Is there enough research being done for your type of cancer?

I definitely think there is always room for more research. And I understand because it's a rare cancer and it's not as common that there are so many cancers that have much more priority just due to obviously the diagnosis with other people and the numbers a lot higher. 

So in that aspect, I understand that there isn't enough research so far. But then in the perspective of a person that’s had it and is going through the remission of it, then obviously I would love for it to be, you know, there would be much more research if I could change it and have more answers for people instead of people trying to find their own answers to try and help themselves or potentially family members are going through it, then yes, definitely. I would love for it to have much more research for it.

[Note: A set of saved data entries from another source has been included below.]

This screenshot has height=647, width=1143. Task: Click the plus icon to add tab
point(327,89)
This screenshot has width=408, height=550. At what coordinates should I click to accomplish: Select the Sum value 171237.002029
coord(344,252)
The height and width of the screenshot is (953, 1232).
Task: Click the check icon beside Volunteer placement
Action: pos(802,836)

And would you be willing to donate a tissue to the biobank to further research?

Oh, definitely. One hundred percent. I would if I had the chance, I would definitely be one of the first people, if I could to donate some tissue just to help. 

Because if it means I can help someone else and find more research out, then I will do whatever I can to because I would never want to see anyone go through this with the unanswered questions of what there can be to help.

Any final words or advice you would like to share?

I just feel like, you know, people know their body, so if they feel like there's anything wrong, please go and get checked out.

Especially with what's going on with the pandemic and COVID. I think people are pushing their appointments that they might make, just due to obviously the severity of what's going on around us right now. 

But I just feel like regardless of that happening, you still need to put your own health first and make sure that if there is anything in doubt a lump, a bump, numbness anywhere, just make sure you get it checked because it's better to be safe and just make sure that you're OK. 

I think that's probably my biggest outcome from this. I find that since opening up about my story last year and going to the newspapers locally about it, there has been a few people that have had lumps and bumps checked. 

And they've come to me and said, if it wasn't for your article, I wouldn't have had this done, because they realised they're a similar age to me, you know, I think they realised that cancer isn't just for the older generation. 

It can happen to anyone at any time and sometimes without any cause as to why. So you always just get it checked. And that's why I just can't stress it enough. Just make sure that you're putting your health first.

Was it hard to share your story?

Yeah, at first I did. But I did go through Macmillan counselling, which was absolutely fantastic. 

And I was working with them for a good few months for me to just be able to speak about it without getting teary or upset or just anything because of the situation of just having a baby and finding out. 

I think my emotions were everywhere. So I just feel as though speaking to someone professionally really helped me be able to actually move forward and just be able to speak about my story in a positive and confident way.

And if there is ever a time that, you know, that I do relapse or anything like that, I will still be open about it because I just want everyone to just know that there are people are able to speak about their story just to try and help others, because the only reason I speak about it is to try and make people aware that, one, this is a serious cancer like every other cancer is very serious and two, it can happen to anyone.